From medical students to retired doctors, the conference had a varied range of attendees and as always, there was a plethora of topical medical issues to be debated and voted on.
Kicking off proceedings, the chair of the BMA, Dr Chaand Nagpaul gave his speech in which he warned that medicine is a profession in ‘a state of fear with doctors unable to provide patients with the care they need’. He was keen to get across that much more is needed to be done to tackle inequality across the NHS and committed to tackling all forms of discrimination.
He highlighted how BAME doctors face more barriers to progression and are more likely to be bullied, acknowledging that there is more, as an organisation, that we can be doing to tackle this.
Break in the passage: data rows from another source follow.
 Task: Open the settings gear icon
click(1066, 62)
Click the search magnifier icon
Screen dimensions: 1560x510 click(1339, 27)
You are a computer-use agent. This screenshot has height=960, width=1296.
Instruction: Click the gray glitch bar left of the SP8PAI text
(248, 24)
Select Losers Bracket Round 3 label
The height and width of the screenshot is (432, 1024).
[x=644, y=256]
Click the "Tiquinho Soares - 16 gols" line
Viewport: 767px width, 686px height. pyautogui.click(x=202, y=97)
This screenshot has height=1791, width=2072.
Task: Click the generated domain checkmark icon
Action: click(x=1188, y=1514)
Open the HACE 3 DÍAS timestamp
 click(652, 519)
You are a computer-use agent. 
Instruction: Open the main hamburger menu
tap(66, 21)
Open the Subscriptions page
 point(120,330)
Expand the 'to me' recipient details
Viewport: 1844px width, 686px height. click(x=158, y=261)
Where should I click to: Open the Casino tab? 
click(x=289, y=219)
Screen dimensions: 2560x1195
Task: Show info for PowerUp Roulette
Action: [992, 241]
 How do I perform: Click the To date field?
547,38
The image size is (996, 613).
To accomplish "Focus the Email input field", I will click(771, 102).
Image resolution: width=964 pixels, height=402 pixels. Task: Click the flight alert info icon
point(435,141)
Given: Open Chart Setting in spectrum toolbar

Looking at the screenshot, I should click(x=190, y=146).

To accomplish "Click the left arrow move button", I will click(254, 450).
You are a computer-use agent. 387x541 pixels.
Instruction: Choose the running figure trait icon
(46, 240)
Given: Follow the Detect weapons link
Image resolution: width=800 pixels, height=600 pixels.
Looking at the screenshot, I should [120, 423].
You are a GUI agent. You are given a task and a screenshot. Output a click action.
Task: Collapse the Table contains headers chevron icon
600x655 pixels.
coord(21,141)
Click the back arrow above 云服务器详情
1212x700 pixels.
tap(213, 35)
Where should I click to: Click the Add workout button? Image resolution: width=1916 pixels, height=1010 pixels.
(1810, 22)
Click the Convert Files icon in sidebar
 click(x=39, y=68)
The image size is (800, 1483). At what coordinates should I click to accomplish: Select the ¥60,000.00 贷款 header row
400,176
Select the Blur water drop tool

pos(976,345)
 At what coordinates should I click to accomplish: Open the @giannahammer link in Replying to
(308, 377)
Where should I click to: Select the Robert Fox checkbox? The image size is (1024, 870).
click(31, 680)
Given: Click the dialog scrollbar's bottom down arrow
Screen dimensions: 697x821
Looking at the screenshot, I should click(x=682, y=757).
After years of dispute with the Government over the junior doctor contract, the chair of the junior doctor committee, Dr Jeeves Wijesuriya, was delighted to announce in his speech that doctors had voted to accept changes to the contract. In a win for junior doctors, the agreed contract will see an investment of £90 million over the next four years plus a two per cent pay uplift each year for four years.
There were protests at the government’s alteration of pensions which are penalising doctors and discouraging them from doing extra work, at a time when extra work is badly needed.
It was also a time to meet old friends and make new ones. Doctors talked of their worries about Brexit, about drug shortages that are already apparent and about radioisotopes that are needed for both diagnosis and treatment of cancer.
It is essential that we are always pushing forward with our policies and are enacting the changes that doctors across the country want to see. Doctors voted for the Government to do more to address the rise in knife crime across the UK with A&E doctors witnessing a stark rise in the number of stab victims and called for tougher laws needed to protect vulnerable young people from harmful impact of social media.
What are just votes and speeches at this stage, can very often lead to tangible action.
Indeed, a motion proposed by medical student, Eleanor Wilson, only last year at the BMA conference ended with the Government announcing they would provide free sanitary provision for all patients in hospitals and this has rippled out to schools and other parts of society.
It is important that we are constantly moving forward and pushing the boundaries and this conference gives us the opportunity to do so.